RIM Based Networks
RIM (Remote Integrated Multiplexer) units were a cheap way for Telstra to provide a large number of phone lines over one fibre-optic cable.
The fibre-optic cable runs from the exchange to the RIM, where it is split off into many individual copper phone lines. Unfortunately RIMs prevented ADSL from being installed, because the ADSL equipment must be attached directly to the subscriber’s copper line.
Since 2003 Telstra installed CMUX (Customer Multiplexer) technology in RIM cabinets or in CMUX cabinets. A mini-CMUX handles the data connection back to the main exchange over the fibre optic line and provides ADSL communication.
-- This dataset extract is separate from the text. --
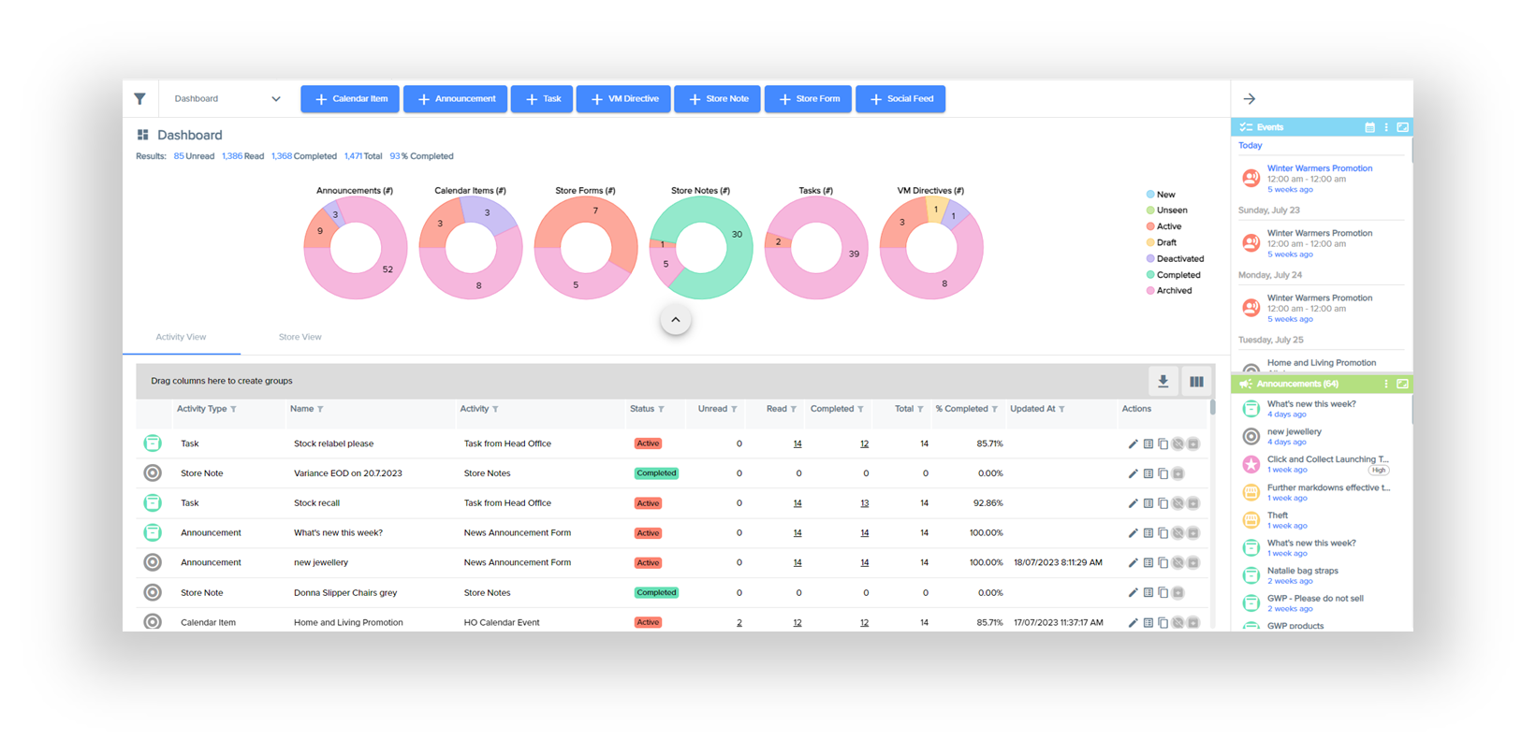This screenshot has height=755, width=1536.
Task: Open the main filter funnel icon
Action: click(x=139, y=99)
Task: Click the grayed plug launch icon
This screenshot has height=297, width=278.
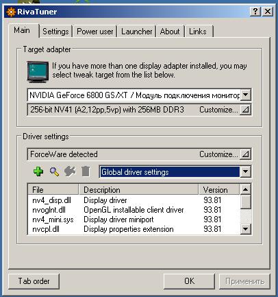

RIM systems were installed in most new Australian suburbs since the privatisation of Telstra. Although CMUXs allows ADSL, suburbs with these systems typically have much slower ADSL than that provided by the old CAN. Many people moving from an older suburb to a new one found to their dismay that they would have a vastly inferior internet than before.In addition, the CMUX based systems restored Telstra’s monopoly because ISPs cannot install their DSLAMs in the RIM or CMUX cabinets and were therefor only able to provide ADSL, rather than the ADSL2+ systems possible from their DLSAMs in exchanges. Customers on a RIM base system could only get ADSL from other vendors. Telstra could provide a limited form of ADSL2 from their RIMS, thus forcing customers to either use ADSL or get ADSL2 from Telstra.
In the last few years the RIM situation has changed somewhat, but it still leaves third parties at a disadvantage.
This writer had the misfortune to be on a RIM for 7 years prior to May 2013. I then had the fortune to be connected to the NBN, choosing a 50/20 iiNet plan. Below are my before and after experiences:
Before: The was on a ADSL1 plan (All that was available), costing me on average $103 per month, including phone. The connection was unstable and the speeds became worse during evenings. My connection was lost about two or three times a year, requiring Telstra to send out a technician. It took about 2 to 3 days per incident for the connection to be restored.
This on a 50/20 iiNet plan, costing me $85 per month, including VOIP. All local and national calls are free. I have not lost my connection once since NBN was activated 6 months ago. Download and upload speeds never vary.